> [AIM OF THE TASK]
Range to copy from the entries below: the line containing "You are a GUI" through the line containing "You are a computer-use", inclusive. Retype only those lines, exactly, without any images.
+++ EXCERPTED RECORDS
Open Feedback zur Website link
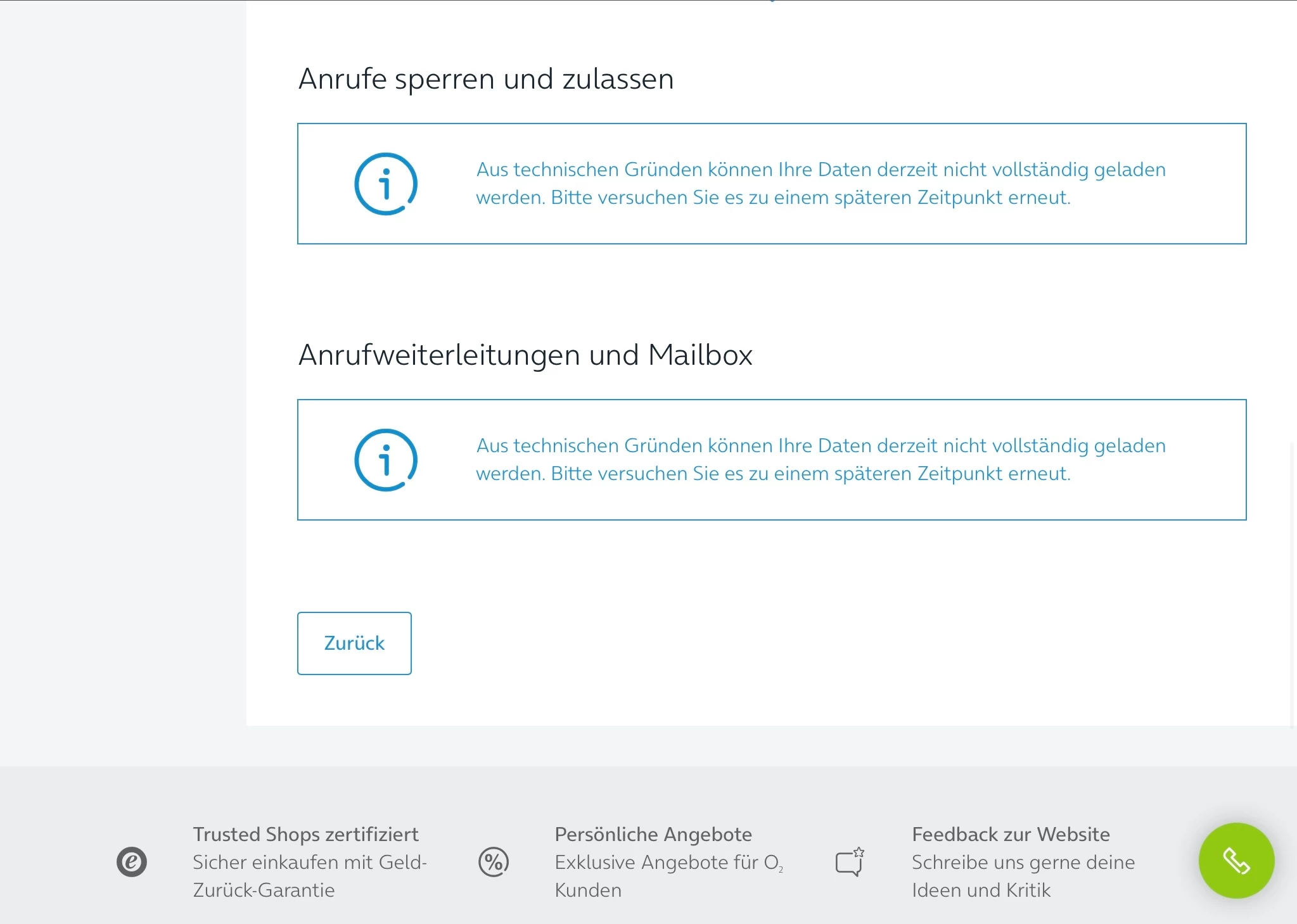 1010,834
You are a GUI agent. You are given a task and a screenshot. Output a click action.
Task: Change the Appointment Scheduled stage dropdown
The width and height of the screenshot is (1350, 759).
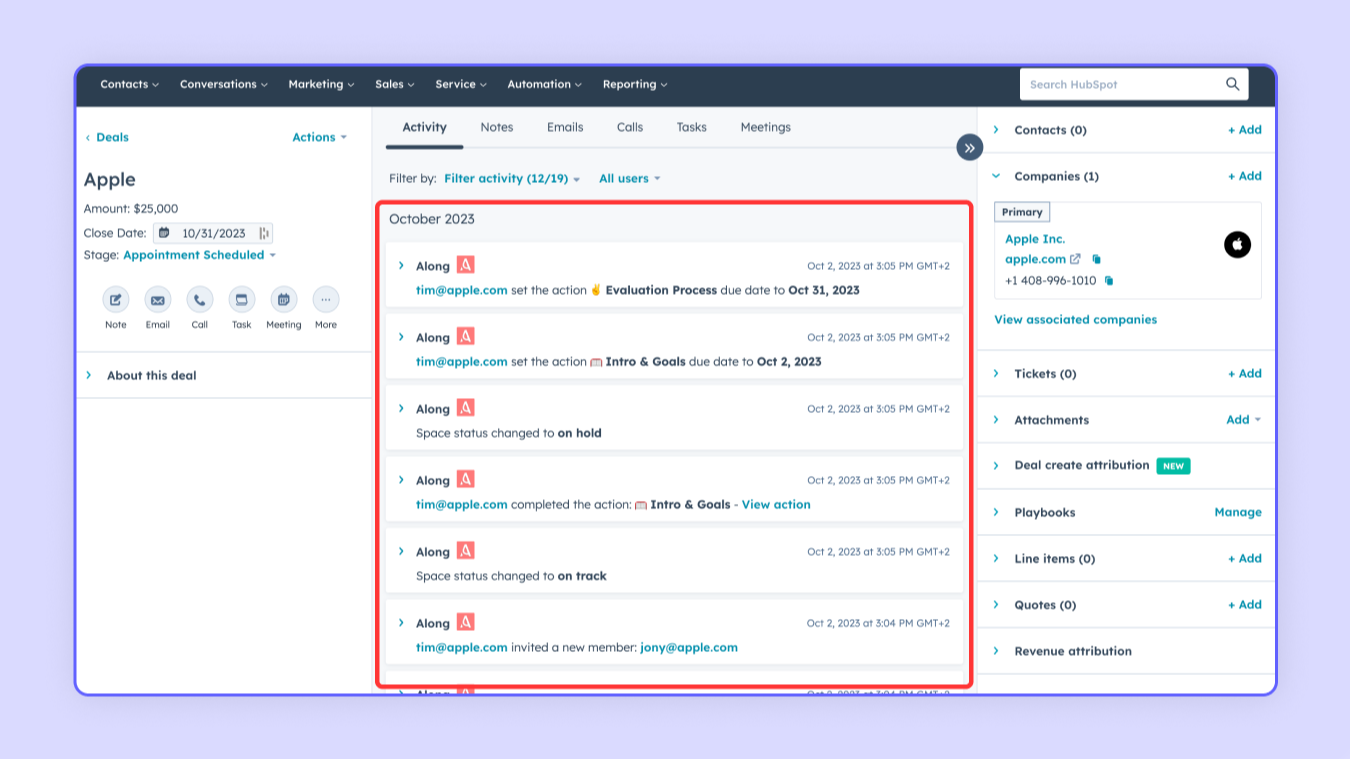click(x=199, y=256)
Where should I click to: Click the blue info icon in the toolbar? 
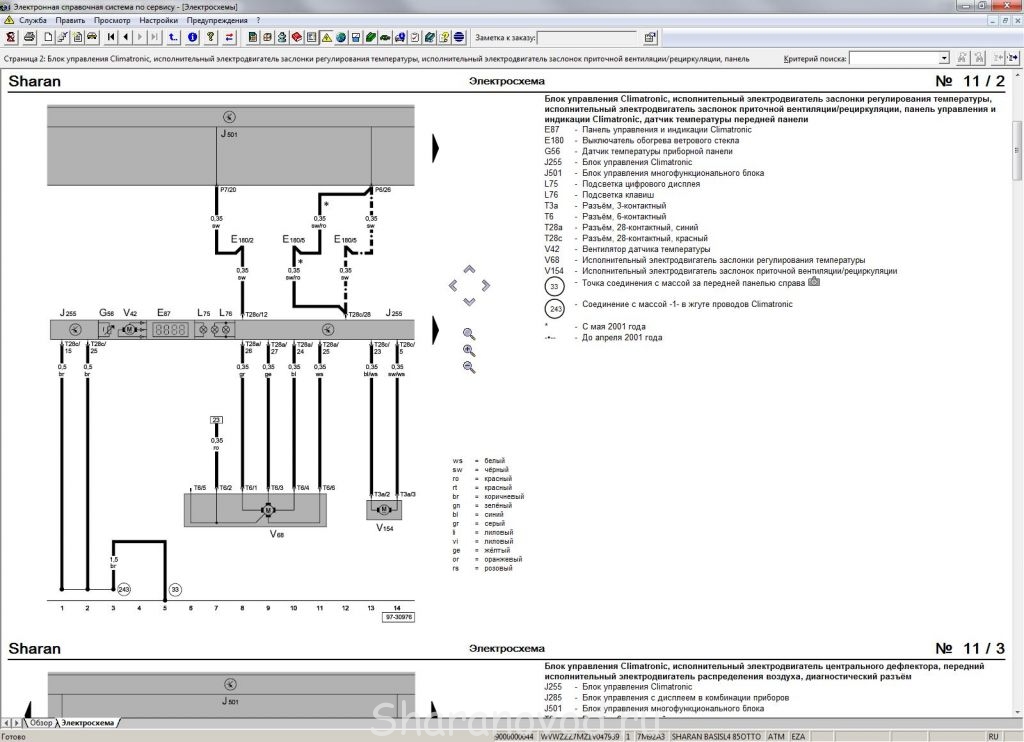pyautogui.click(x=192, y=38)
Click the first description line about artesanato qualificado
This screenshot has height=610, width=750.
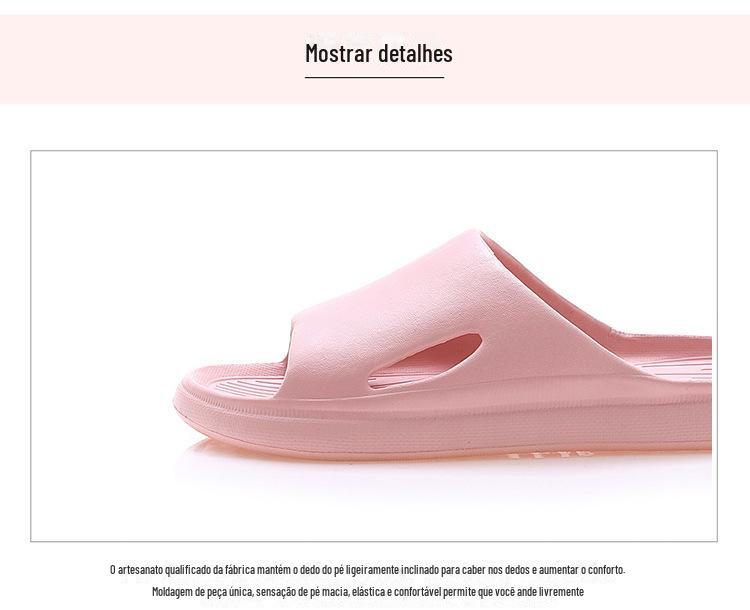367,570
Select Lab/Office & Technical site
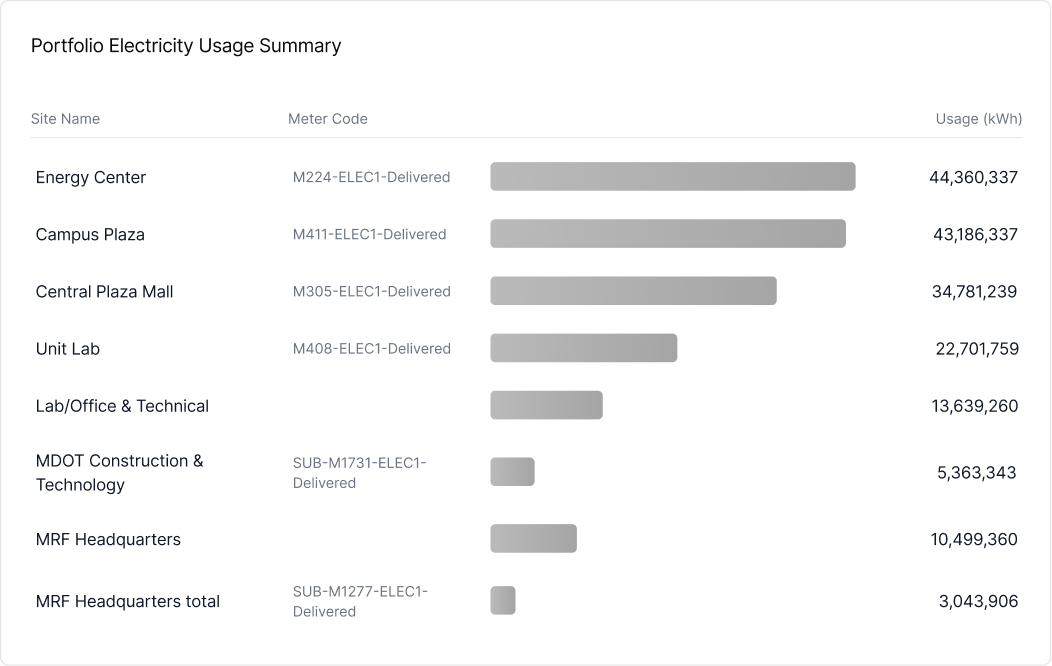Screen dimensions: 1052x666 pos(122,406)
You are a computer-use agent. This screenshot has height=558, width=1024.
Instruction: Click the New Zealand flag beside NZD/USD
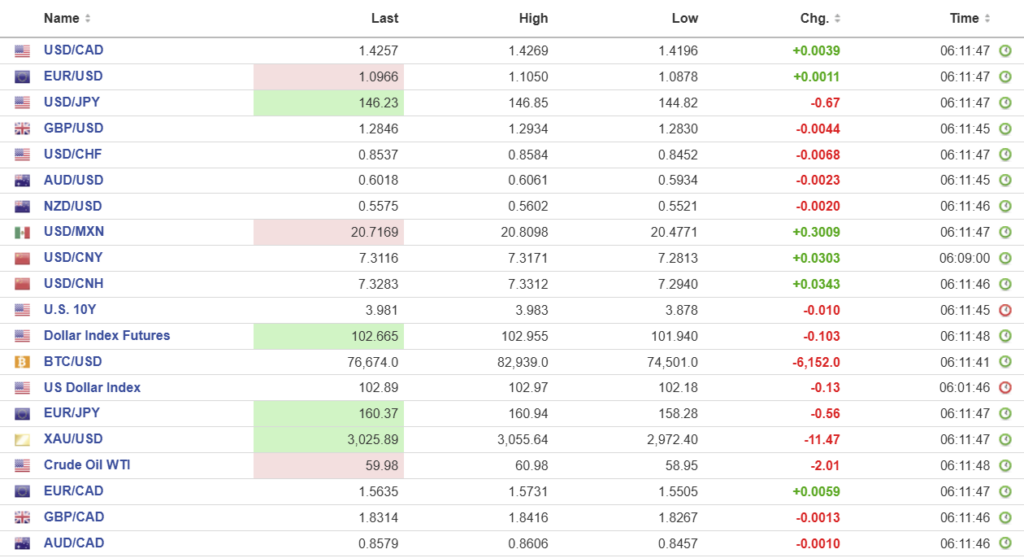pyautogui.click(x=22, y=207)
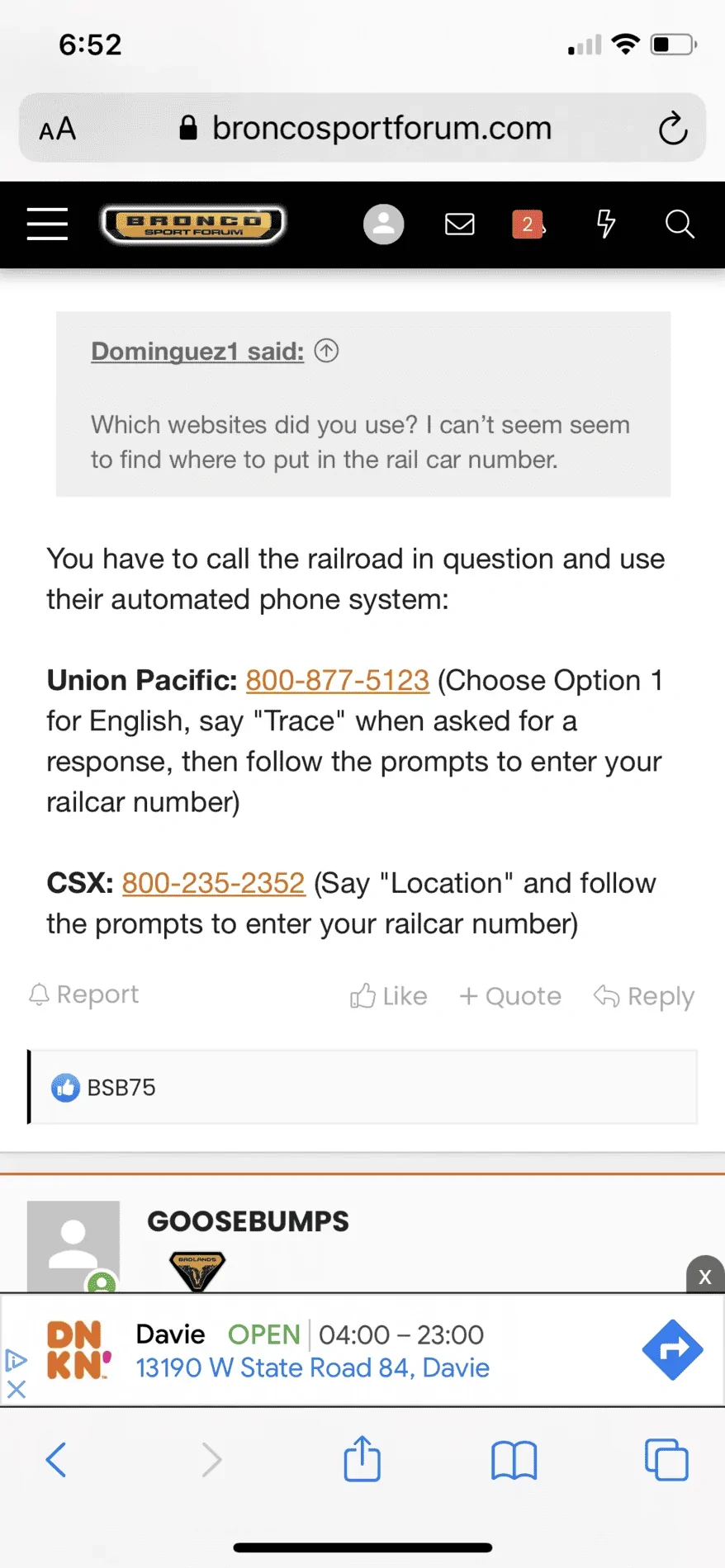Screen dimensions: 725x1568
Task: Jump to Dominguez1's original quoted post
Action: click(x=326, y=351)
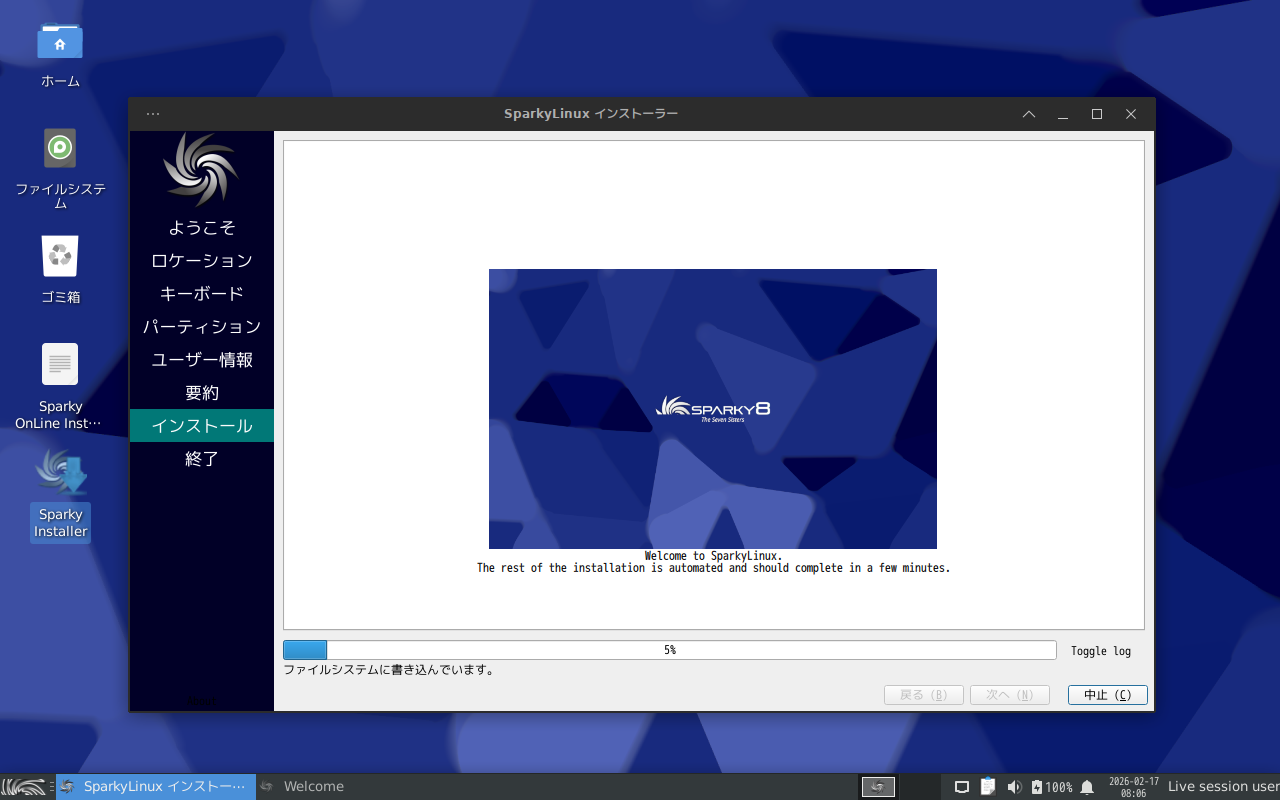
Task: Click the Sparky 8 slideshow image
Action: 712,408
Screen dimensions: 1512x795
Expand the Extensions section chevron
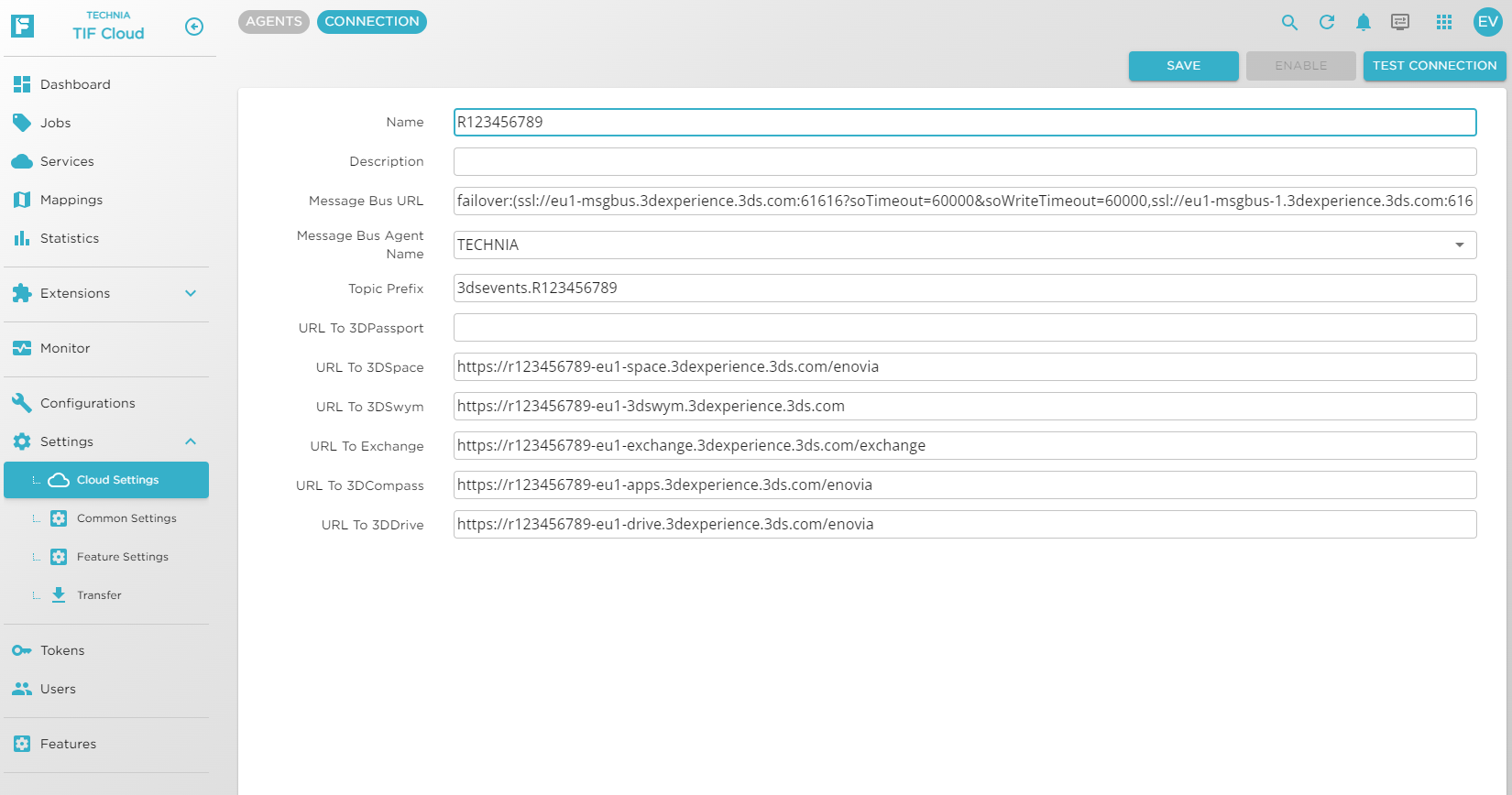[x=191, y=293]
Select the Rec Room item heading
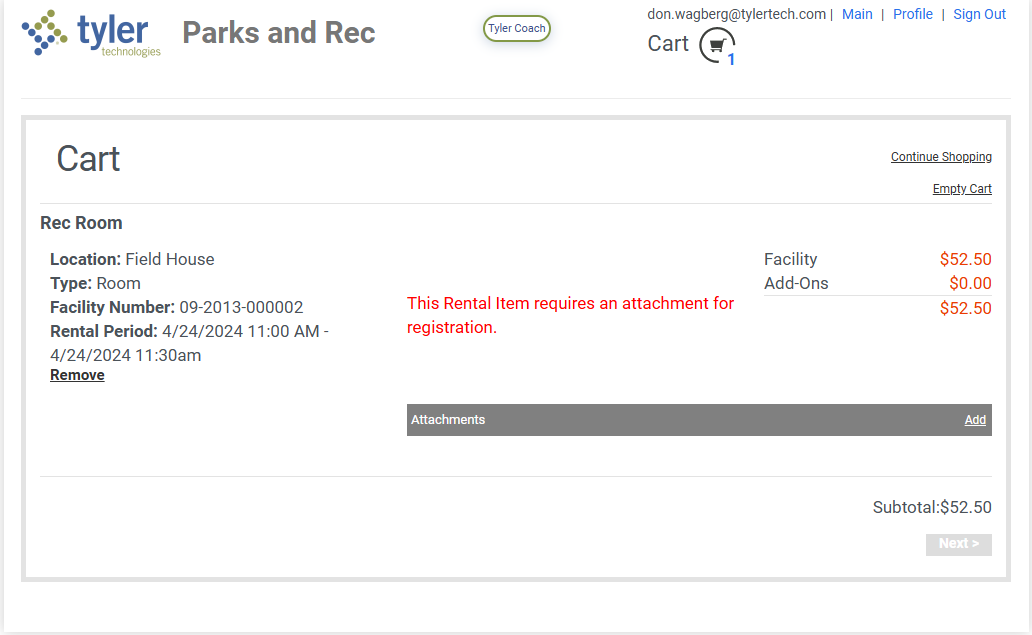1032x635 pixels. pos(81,223)
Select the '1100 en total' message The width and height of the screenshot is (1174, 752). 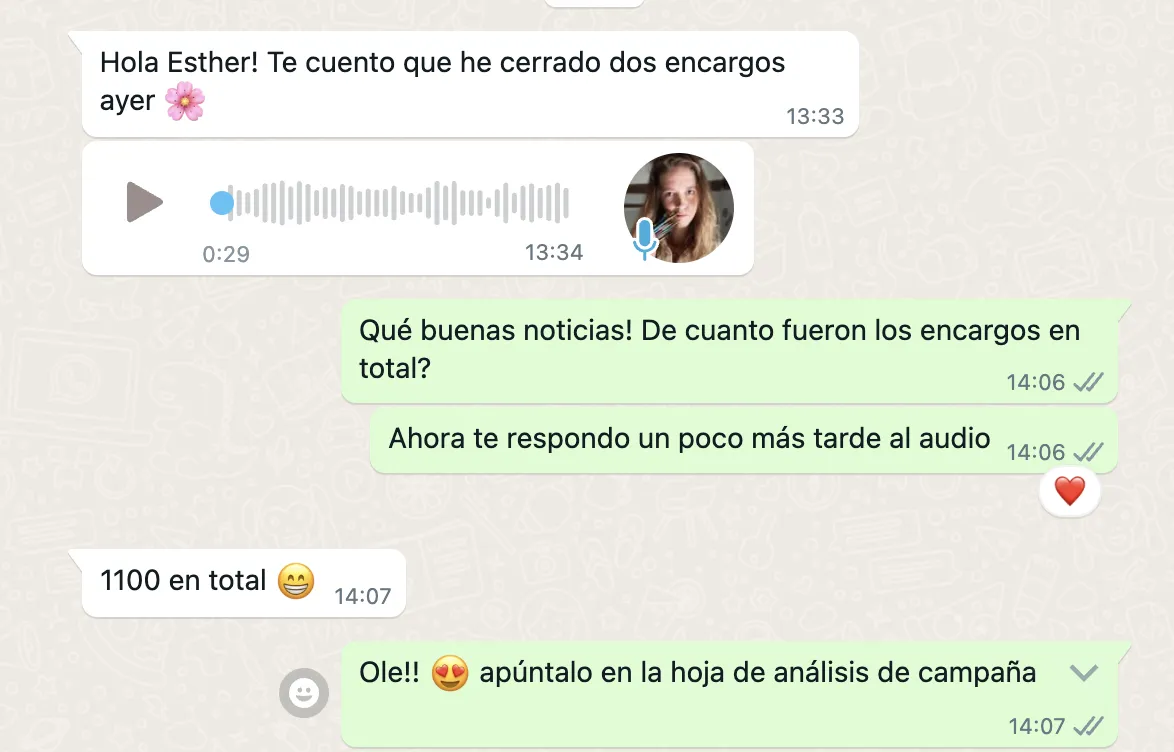coord(244,583)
++++++
> [EXERCISE RESPONSE]
You are a GUI agent. You are given a task and a screenshot. Output a click action.
Task: Change the Appointment Scheduled stage dropdown
The width and height of the screenshot is (1350, 759).
click(x=199, y=256)
Where should I click to: Click the blue info icon in the toolbar? 
pyautogui.click(x=192, y=38)
Click the first description line about artesanato qualificado
This screenshot has height=610, width=750.
367,570
Select Lab/Office & Technical site
Screen dimensions: 1052x666 pos(122,406)
You are a computer-use agent. This screenshot has height=558, width=1024.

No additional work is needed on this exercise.